To meet Naude in the '80s when the regime still seemed impregnable was to
enter a zone of animated calm. He was certain in his beliefs, sanguine about
his personal suffering and steadfastly determined to do everything that
could be done peacefully to force open the doors and windows of a closed
society.
To understand his sacrifice, it is necessary to see the struggle against
apartheid from the inside out. Unlike Mandela, the 20th century's secular
saint, or the militant cleric Desmond Tutu, Naude could not draw strength or
comfort from his own people; he could only go forward alone, and as a
singular voice his peers were determined to silence.
What that meant for Naude was extraordinary. It meant turning away from his
leadership of the Dutch Reformed Church, abandoning the Broederbond, the
powerful, secretive league of brothers that controlled much of South Africa
and that his father helped found, and it ultimately meant subjecting himself
and his family to vicious harassment and public humiliation.

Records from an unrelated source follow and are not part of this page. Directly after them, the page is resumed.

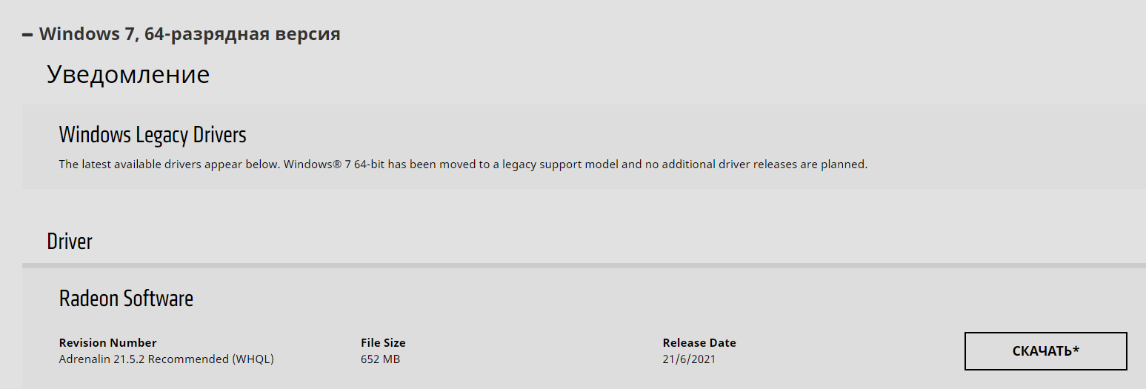
Task: Click the Driver section heading
Action: tap(70, 242)
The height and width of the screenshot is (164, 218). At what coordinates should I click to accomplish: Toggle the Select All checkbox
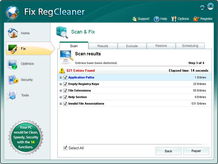pyautogui.click(x=65, y=148)
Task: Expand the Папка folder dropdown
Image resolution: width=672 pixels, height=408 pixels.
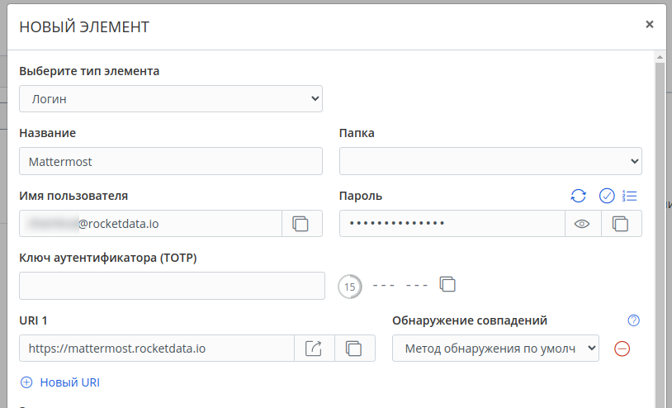Action: (x=490, y=161)
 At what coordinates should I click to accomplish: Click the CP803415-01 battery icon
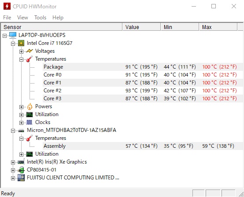tap(21, 170)
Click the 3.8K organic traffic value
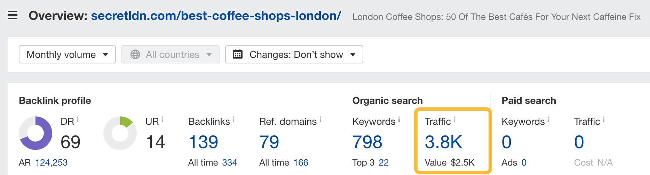The image size is (650, 175). coord(444,142)
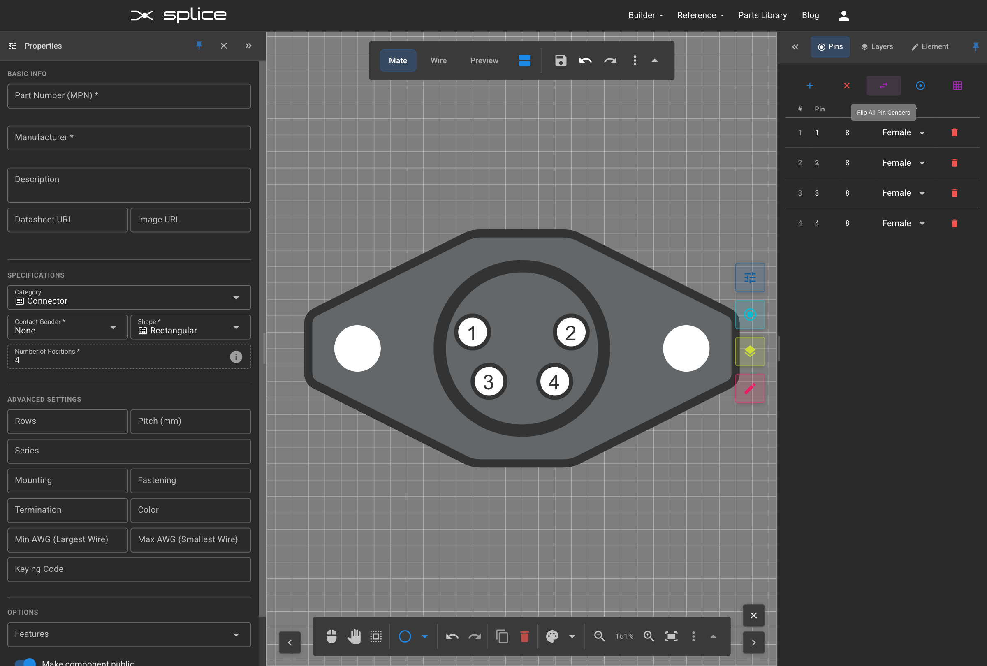Expand the Shape Rectangular dropdown

click(236, 327)
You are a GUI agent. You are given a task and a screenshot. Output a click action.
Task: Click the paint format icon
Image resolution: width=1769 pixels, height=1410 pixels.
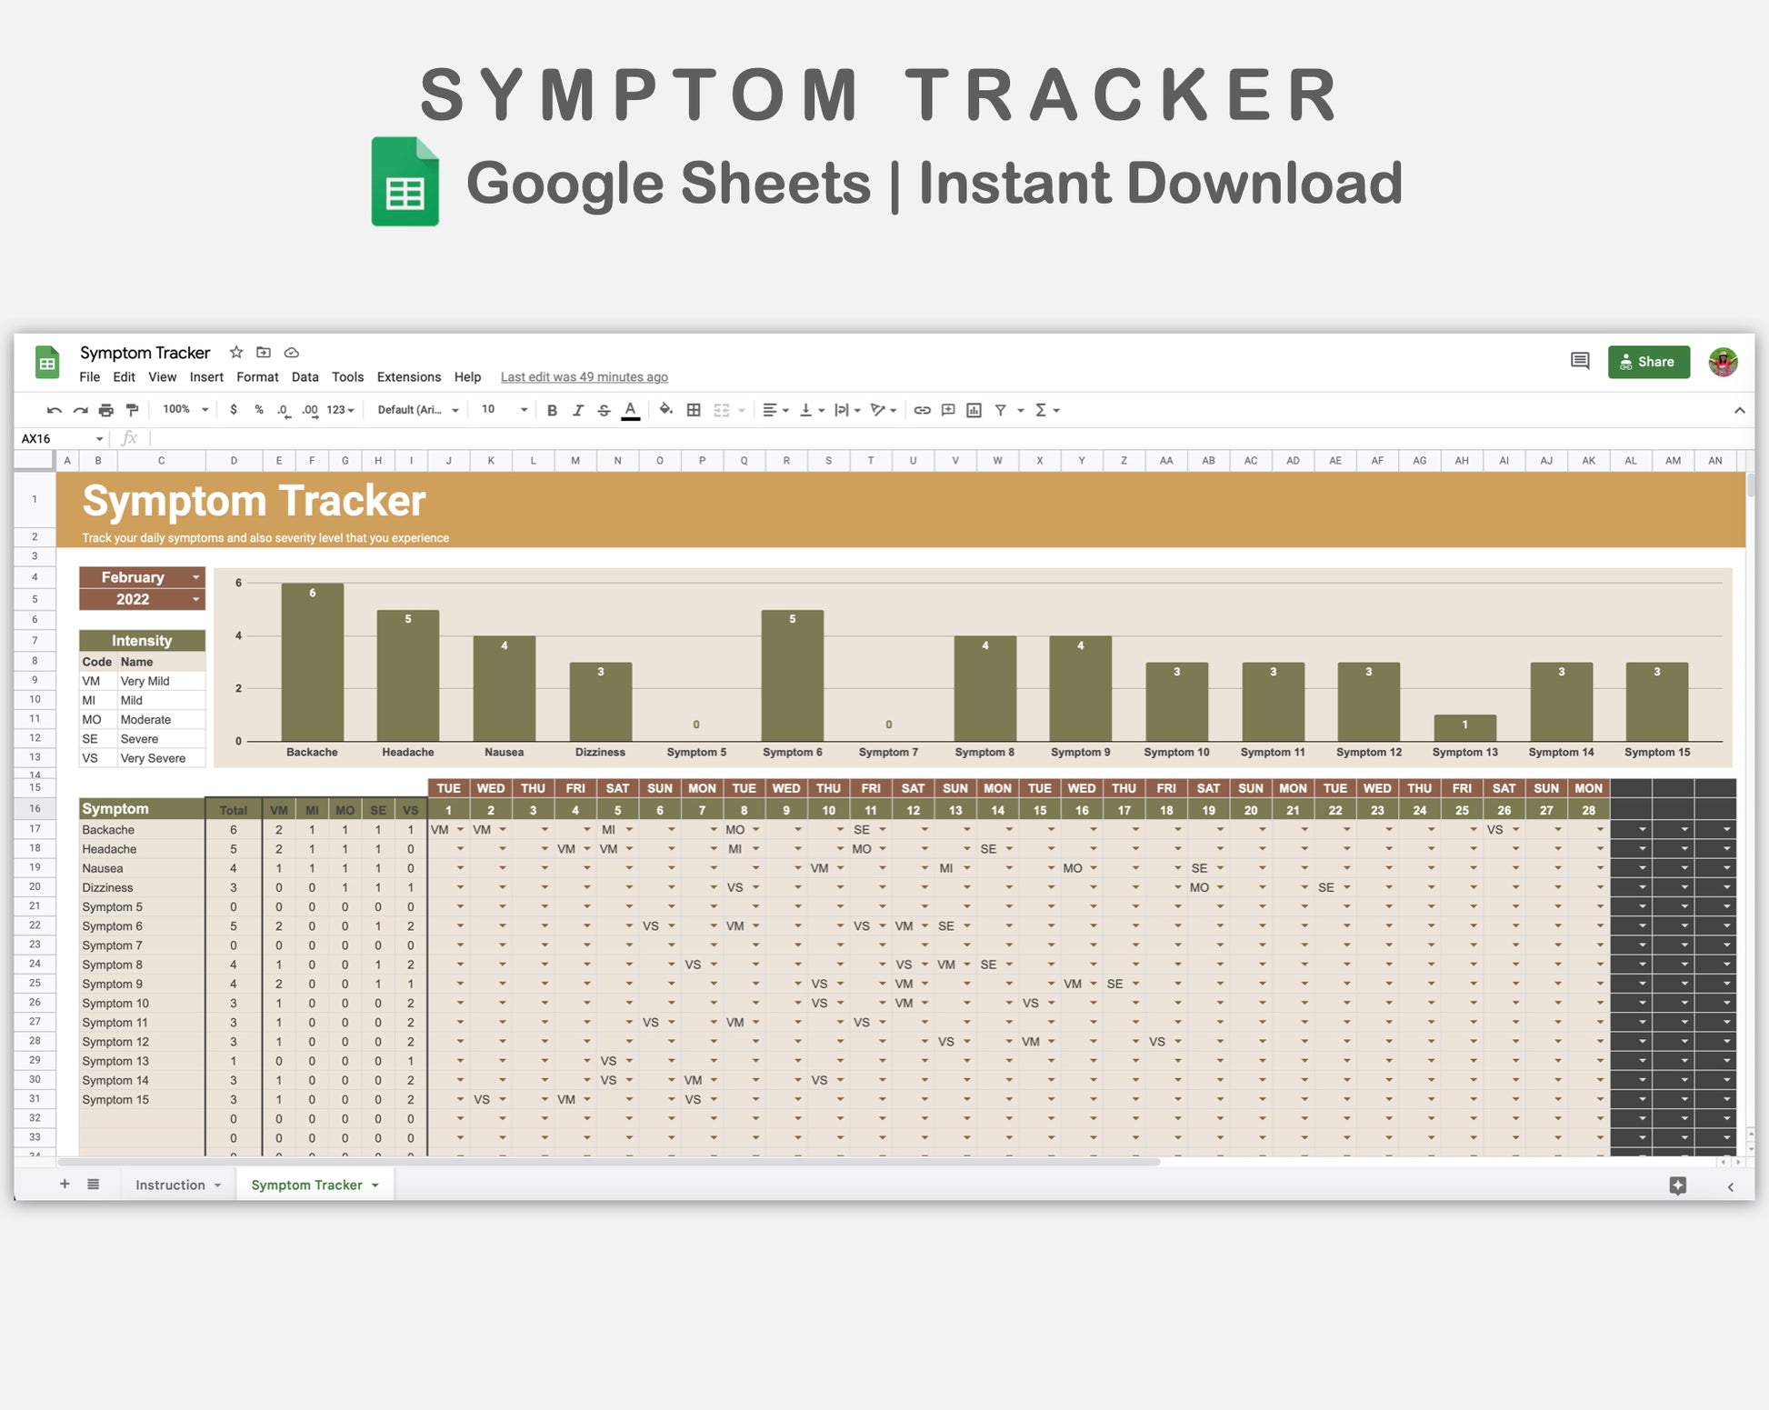point(133,410)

Of course, we know now what he couldn't know then - that apartheid would
crumble faster than anyone thought possible and that he would end his life
celebrated by those he fought so long and hard to liberate.
As Mandela put it on Naude's 80th birthday, the man who pricked the nation's
conscience was an "Afrikaner prophet."
"Beyers Naude became an outcast amongst the Afrikaners, amongst many whites
and amongst the church that he loved," Mandela said. "Such is the price
prophets are required to pay."
It's a profound blessing that for most of the past 50 years Canada hasn't
demanded its citizens pay that kind of price.

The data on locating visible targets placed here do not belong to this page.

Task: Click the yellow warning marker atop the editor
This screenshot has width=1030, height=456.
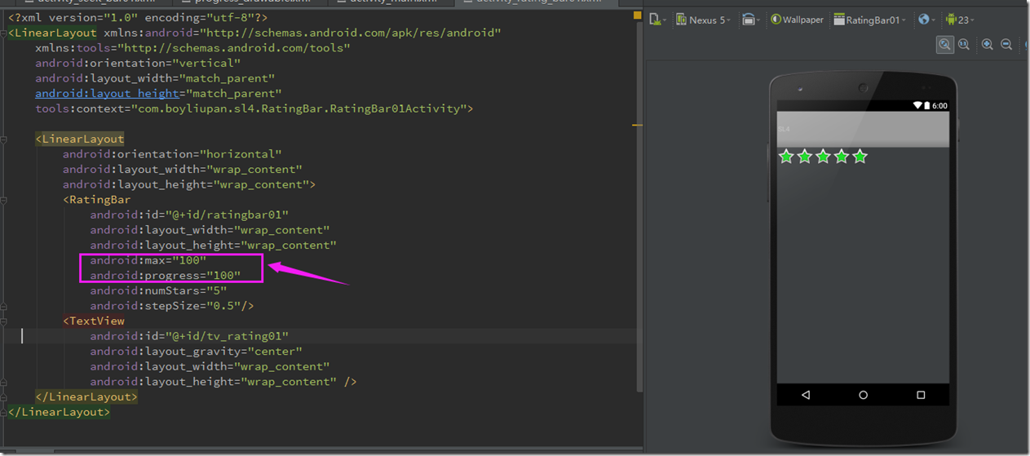Action: point(637,16)
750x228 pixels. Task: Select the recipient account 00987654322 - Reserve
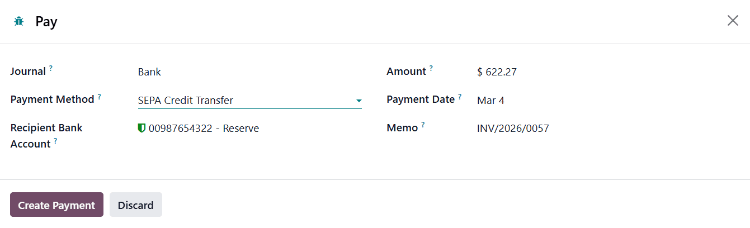pyautogui.click(x=204, y=129)

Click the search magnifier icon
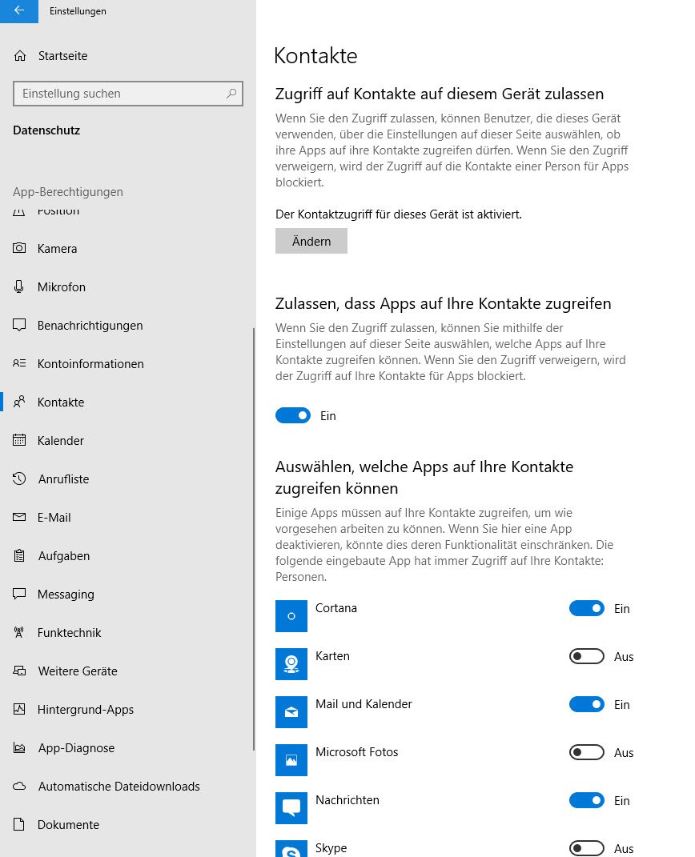click(x=231, y=94)
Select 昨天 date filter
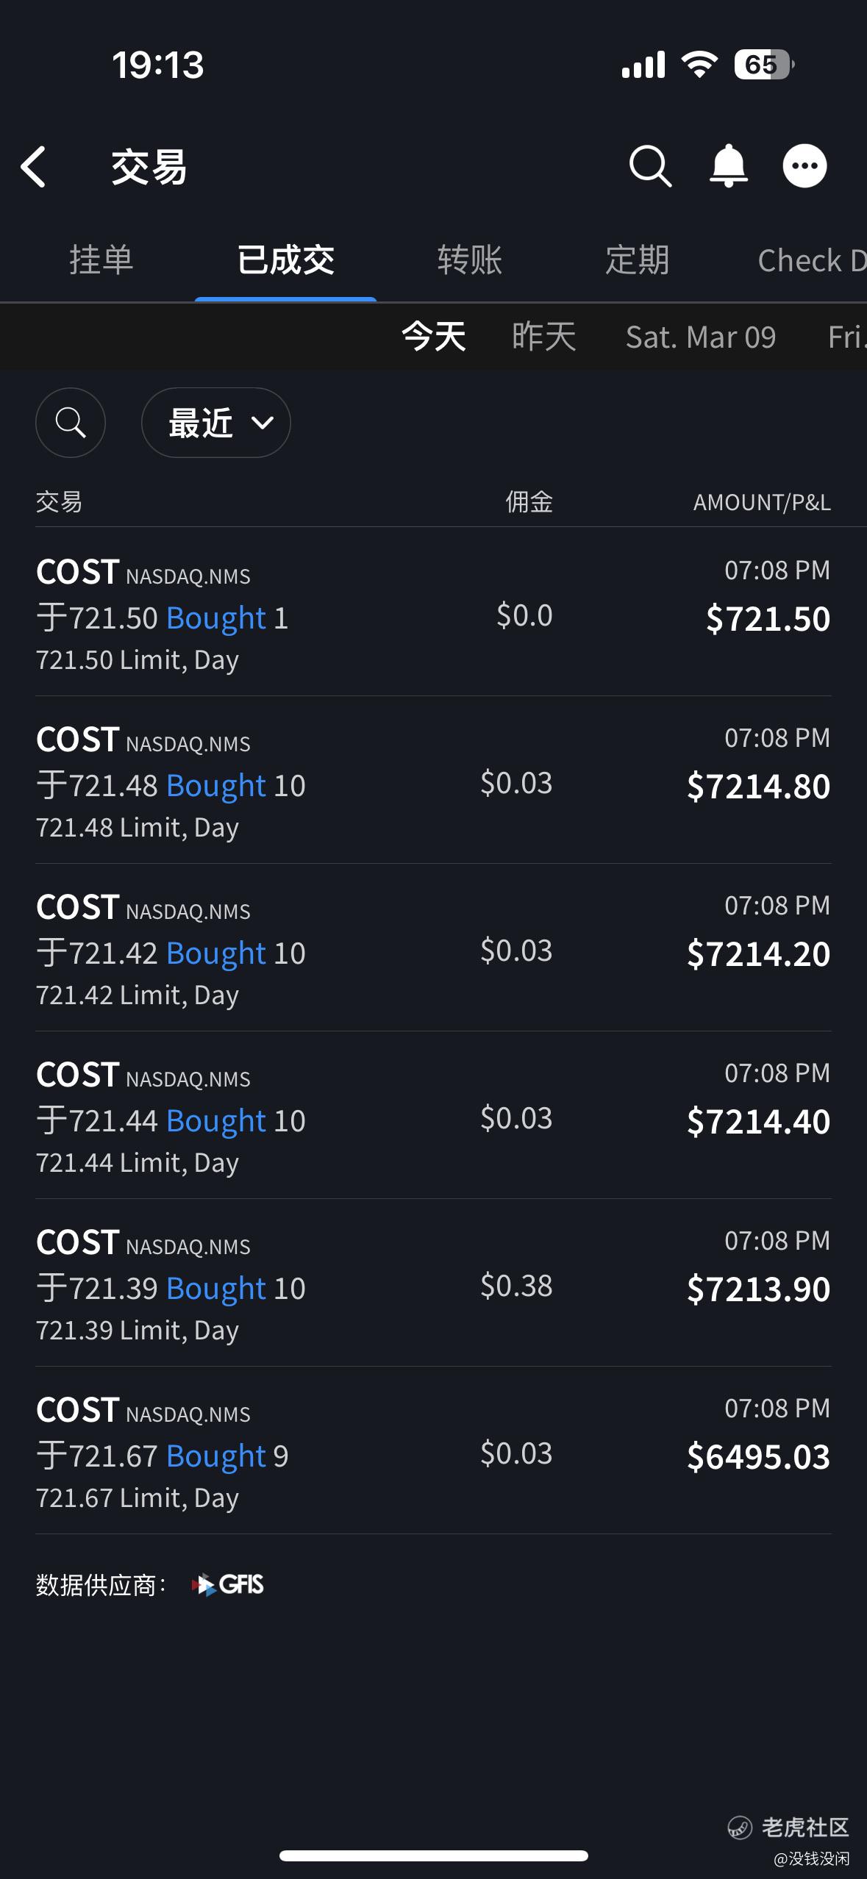Viewport: 867px width, 1879px height. click(x=544, y=337)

But it's a shame that those who run the country are increasingly losing
sight of the fact that personal sacrifice is sometimes necessary.
For proof of that, consider the current and very disquieting inquiry into
the Quebec sponsorship scandal. Unfolding under the gavel of Mr. Justice
John Gomery is testimony that tells a remarkably sordid story.
Contrary to the national notion that the scandal is just about political
sleaze and the apparently endless effort to appease a restive province, the
evidence mounting daily speaks to problems that are systemic and deeply
rooted in the critical relationship between civil servants and their
political bosses. What it suggests is that often well-meaning people, people
who are presumably scrupulously ethical in their private lives, have lost
the will to say "no" when told to do what is clearly wrong.
One by one, they seem to have fallen by the wayside as those elected to run
the country, along with the officials they appoint, crossed the great divide
between partisan politics and public policy. With hardly a bleat, they
tilted contracts in favour of the ruling party's friends, restructured
organizations to make them less accountable, first to mandarins and then to
taxpayers, and made it possible for unscrupulous suppliers to effortlessly
plunder the public purse.
That's shocking enough. But it is the trend line and the underlying malaise
that are more disturbing.
What's apparent is that accountability and transparency are on the run and
that bureaucrats who once fiercely defended their independence are too
willing to accept suspect orders, pick up their cheques and go silently
home. Combined with the steady erosion of the doctrine of ministerial
responsibility, that easy quiescence creates a new and unhealthy status quo
that's only good for politicians.
Missing here are enough good people willing to pay the personal price that
change, even relatively minor reform, too often demands.
Their reticence, no matter how understandable or easily explained away by
the need to protect jobs and feed families, removes one of the few remaining
obstacles to creeping, endemic corruption.
Societies only occasionally create a Beyers Naude, an Oom Bey, whose
selflessness and unflinching morality hold a mirror for the nation. In South
Africa, the need was great, and from its old, anachronistic Afrikaner soul
emerged a giant.
Canada's needs are mercifully smaller but so, sadly, is the response of
those who could, and should, be stepping forward to make a difference.